I am not tech savant. My grey hairs are so far on their way to the grave they're meeting themselves coming back from Bargoed cemetery. 

House-sitting for a modernist, wherever necessary (and possible) I will ask Stacks, ex-Royal Marine now in Intelligence, to join me on a video call and talk me through the house-sittee's TV. 

He will begin by saying – possibly not wholly sarcastically, ‘It’s the largish, rectangular thing on the wall. And, no, the little red light is a good sign.’ 

Then for the rest of my stay will never be able to repeat the process, and end up watching things online: Judge Judy, Miss Marple, Antiques Roadshow - the Most Disappointing Furniture Valuations.

For anything else in the house I search online for How to Use...


And I rummage. As Strunk advised for writing: Prefer the concrete to the abstract. 

Excellent - a cleaver rather than my having to brave the Moulinex as reimagined by Isaac Asimov.

Oh, goody, a cafetiere. Rather than my having to grapple with that artisan/steampunk thing, like Caractacus Potts’s take on a brutalist Chitty Chitty Bang Bang car.

Oh, frabjous day! Calooh! Callay! - a hand whisk to spin between my palms, rather than fail to froth my single batch Cacao hot chocolate using the spindly, shrunken-Dyson-looking torque malarkey.

Apropos, please, is there a foot whisk, a cleavage whisk, a perineum whisk, other whatnot whisk?


I remember for the first time seeing a kettle with a digital temperature indicator. A hundred degrees for tea, ninety-seven for coffee, eighty-six for a Parvati goddess of fertility yarrow and damiana porridge poultice. 

Or something. 

And, oh, what price these heating hubs? I recently walked too close to one house-sitting in Brighton and it bleeped me through its myriad settings from Plutonian to Sun’s Core. 

Which leads us to...

The showers of today.


Alexa, I'm sure I'd love to - as who wouldn't? - discuss with you your preternaturally comprehensive selection of stream settings: rain, full body, jet, massage; and your mists: Goddess/ghostly/gauzy dusk/thin haze like cigarette smoke ribbons past Chrysler Building's silver fins tapering delicately needle-topped, Empire State's taller antenna filmed milky lit amid blocks black and white apartmenting veil'd sky over Manhattan, offices new built dark glassed in blueish heaven. (With apologies there - mine, not yours, Alexa, to Allen Ginsberg.) 
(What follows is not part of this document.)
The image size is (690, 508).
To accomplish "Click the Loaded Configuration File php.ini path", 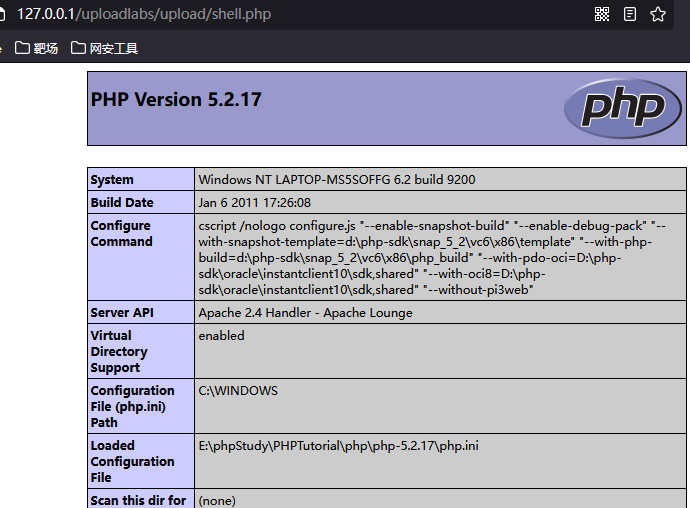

Not to mention your positively minisculitively differentiated water qualities: beach rain, with its sub-selection: over sea/toes in sand/ouching across shingle/strolling up by the cockles and whelks stall on the prom, tiddly-om-pom-pom. 

Oh, and your water qualities - aren't you just the uber-dab hand at this AI generated assistant malarkey - Amazon rain, Appalachian Springs, of Babylon fame, Embryonic Niagara Falls. 

And, and your chock-a-blockish in-folder subset of coding statements comprising cleansing, exfoliating, toning, tightening, buffing, tattoo enhancing, keloid scar camouflaging, Kama Sutra meets keyhole surgery.

I am bedazzled - possibly skeddadled? - yay, positively vajazelled by your manifestly bounteous, gloriously multiplous, curvettically [I think you've made up some of these words. ed.] divisioning latitudinously, longitudifically [yup...ed] beyond all encompassingly impeccable supremacy.

Really, I am. 

But please, Alexa, I want some less.

Can my shower be simply hottish, fallingish, H20ish?


Talking of Alexa, who knew the hub where I was house-sitting in Haringey was hooked up to the hub where my house-sittees had gone to visit their ageing mother in Guernsey. And who knew my actress mate Lizzie would tell me the fun thing to do with Alexa. ‘She is programmed never to swear or say anything dirty, Iestyn. But if you get her to officially “announce” something, no matter how sweary and naughty boy you get, she will play back exactly what you say.’

My house-sittee’s ageing Guernsey resident mother actually went down to the dining room, hearing me announce lunch was, ‘Piss-arseingly, wank-wipingly, flaps-saggingly, Pimlico-lesbian-hobnobingly served’.